Anspruch auf Schadenersatz bei Beratungsfehler in Sachen Alterungsrückstellungen

Auf Empfehlung einer Versicherungsmaklerin kündigten die Eheleute (56 und 59 Jahre alt) nach 26 Jahren Laufzeit ihre private Krankenversicherung (PKV) bei Versicherer A und wechselten zu Versicherer B. Hier zahlten sie zuerst niedrigere Versicherungsbeiträge. Bald aber waren die Beiträge höher als die ursprünglichen bei Versicherer A. Nun warf das Ehepaar der Versicherungsmaklerin vor, sie schlecht beraten zu haben.

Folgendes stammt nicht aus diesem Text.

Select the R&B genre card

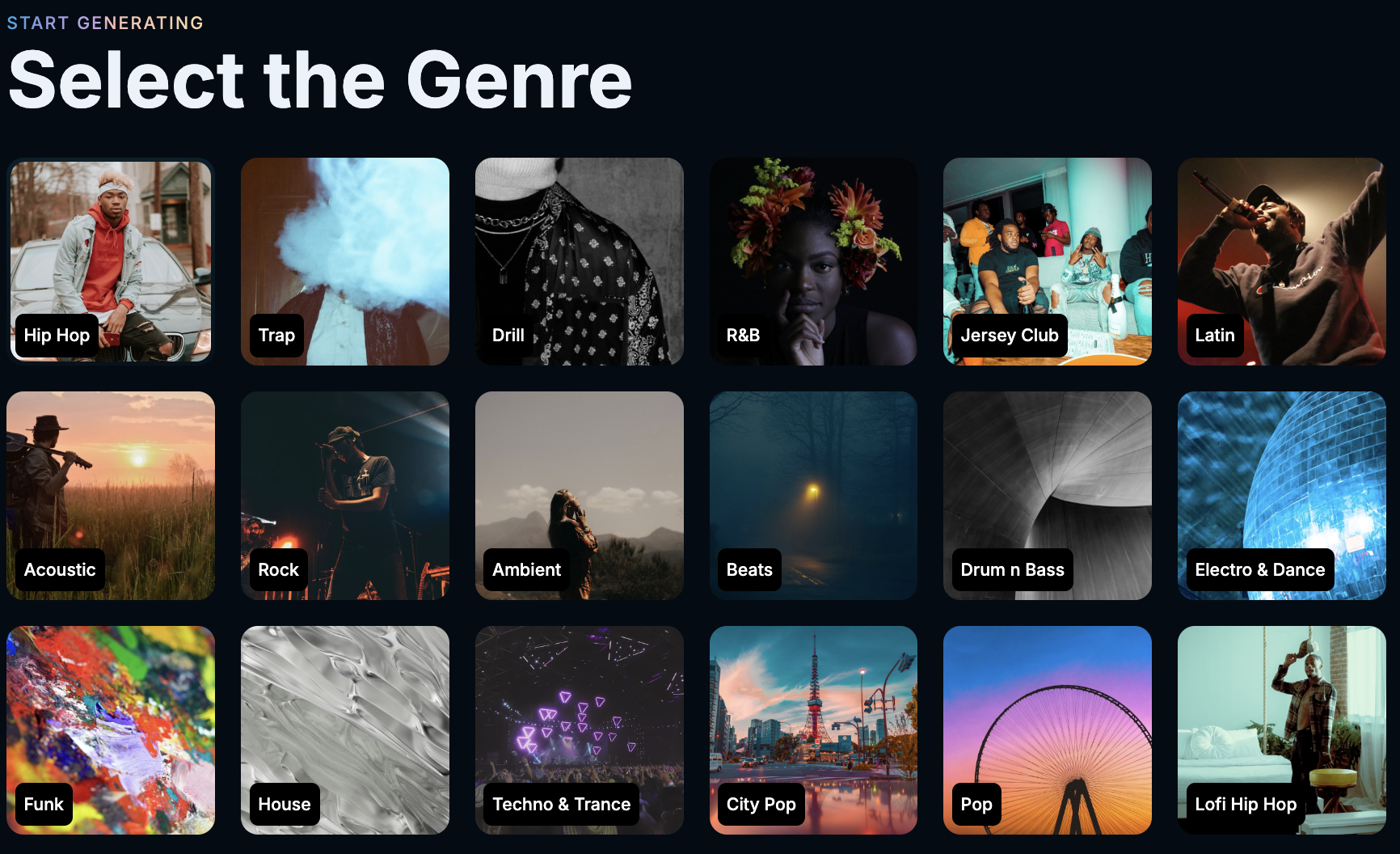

Man habe ja keine Ahnung davon gehabt, dass die bei Versicherer A angesammelten Alterungsrückstellungen nicht auf den neuen Versicherer B übertragbar seien. Die Kunden forderten von der Maklerin Schadenersatz in Höhe ihrer persönlichen Alterungsrückstellungen (Barwerte: 9.898 Euro und 11.561 Euro).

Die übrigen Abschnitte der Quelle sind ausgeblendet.